![[Images/tutorial.gif]](Images/tutorial.gif)
![[bar]](Images/rule.gif)
This section is about making programs run faster by making some changes in the code. Unfortunately the changes suggested here means that the code either will be less flexible or more complicated, and can be of help only if the bottlenecks in the processing of your data are caused by I/O operations. Worse, there is no real warranty that the program will really run faster - it is up to you to try and see whether is worth or not to make the changes.
Why bother then ? Again, the answer is up to you. If you think that the answers here could improve your programs and is willing to try, this page can give some hints. These hints can serve both to make your programs more flexible but complicated (treating data differently accordingly to the data type) or more restrict (treating the data as you expect the data to be). This distinction will be easier to understand with the examples.

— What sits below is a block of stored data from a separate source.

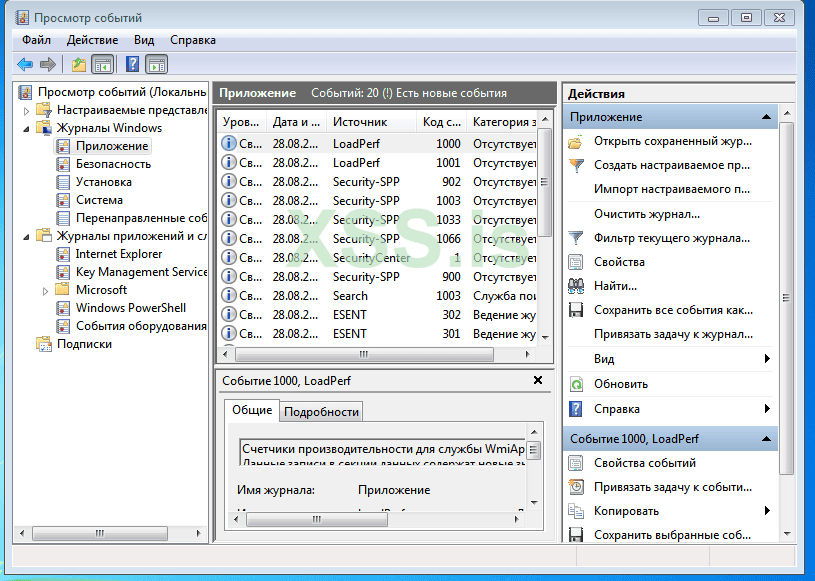This screenshot has height=581, width=815.
Task: Collapse the 'Приложение' actions section header
Action: point(766,117)
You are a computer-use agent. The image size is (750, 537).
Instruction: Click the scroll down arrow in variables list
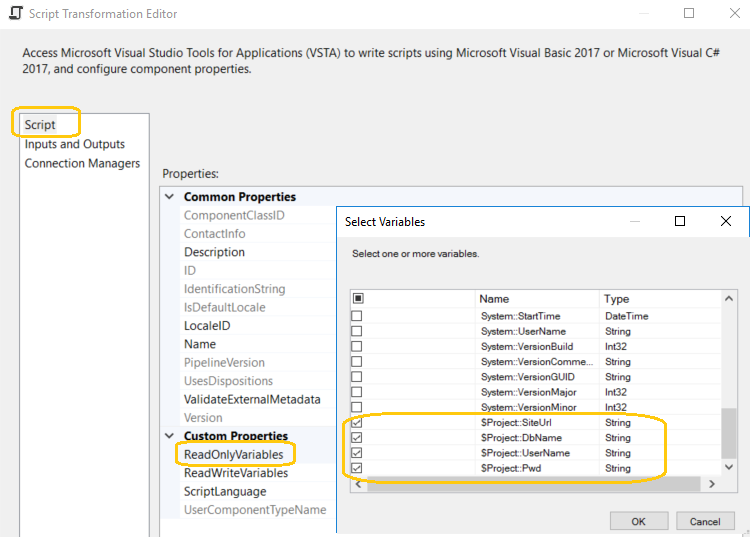point(728,467)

Often the problem of speed will be related with memory - if you don't have enough memory, the kernel (?) will try to allocate memory in the swap region, that means lots of disk reading and writing (at least in a FreeBSD system). Some of the hints here will be about how to avoid using too much memory and at the same time minimizing calls to kpds_get_data and kpds_put_data .

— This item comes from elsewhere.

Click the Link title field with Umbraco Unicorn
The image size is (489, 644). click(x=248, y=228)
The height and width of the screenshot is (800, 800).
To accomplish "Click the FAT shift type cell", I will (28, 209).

Before seeing what can be done in respect to code, let's see a related topic.
![[bar2]](Images/rule2.gif)
If you're creating cantata workspaces with lots of files being passed from glyph to glyph, and it is taking too much time, you could consider using other data transports instead of the default files between glyphs . Khoros data transport mechanism supports normal Unix files, pipes, virtual memory, shared memory, sockets and streams (depending on your Unix machine and Khoros configuration).
Here are some results I had converting a 288 kbyte RGB image to CMYK and back to RGB using the Color Toolbox. Times were measured with the csh built-in time command, from which I guess that the real time is the one which counts (includes I/O):
| Data transport mechanism | RGB to CMYK | CMYK to RGB |
| File in the /tmp directory | 7.07 | 4.37 |
| Shared memory | 5.92 | 4.17 |
| Virtual memory (mmap) | 5.25 | 4.54 |
I was unable to put the other transport mechanisms to work - probably because I don't know enough of Unix to make proper selections. Also, I had errors running the programs with shared and virtual memory for larger images. The bottom line is, it could make things faster when you have a workspace that reads and writes several small files, but again your mileage may vary, and the only way to see if it works is by trying.
For more information on the data transport mechanisms, please see the kman page for the kfopen and kopen functions.
![[bar]](Images/rule.gif)
Consider the following code:
The code starts HERE
kobject in_obj = NULL; /* an input object */
kobject out_obj = NULL; /* an output object */
double *inplane = NULL; /* data for an input plane */
double *outplane = NULL; /* data for an output plane */
int w,h,d,t,e,type; /* data attributes */
in_obj = kpds_open_input_object("myobj.kdf"); /* open the input object */
out_obj = kpds_open_output_object("newobj.kdf"); /* open the output object */
kpds_get_attribute(in_obj,KPDS_VALUE_SIZE,&w,&h,&d,&t,&e); /* get the object dimensions */
kpds_get_attribute(in_obj,KPDS_VALUE_DATA_TYPE,&type); /* get the object stored data type */
if (type == KCOMPLEX || type == KDCOMPLEX) /* won't process if data type is complex */
{
kprintf("Error, cannot process complex data.\n");
kexit(KEXIT_FAILURE);
}
kpds_set_attribute(in_obj,KPDS_VALUE_DATA_TYPE,KDOUBLE); /* will force internal processing as double */
kpds_copy_object(in_obj,out_obj); /* quick way to initialize the output object */
inplane = (double *)kmalloc(w*h*sizeof(double));
outplane = (double *)kmalloc(w*h*sizeof(double));
/* do some processing in the planes here for all d*t*e planes -
you must use kpds_get_data and kpds_put_data with the
KPDS_VALUE_PLANE attribute */
kpds_close_object(in_obj); /* close input object */
kpds_set_attribute(out_obj,KPDS_VALUE_DATA_TYPE,type); /* reset data type to be the same as input */
kpds_close_object(out_obj); /* close output object */
In the code above data is processed as double regardless of its type (if it is complex the program will give an error message and won't process it). If we pass a kobject with dimensions 1024x1024x1x1x3 for it (say, a medium RGB image), even processing the data by planes of 1024x1024, the memory allocated for the input and output will sum up to 16 megabytes - that could be a heavy load for some machines, specially if there are other memory-consuming processes running at the same time.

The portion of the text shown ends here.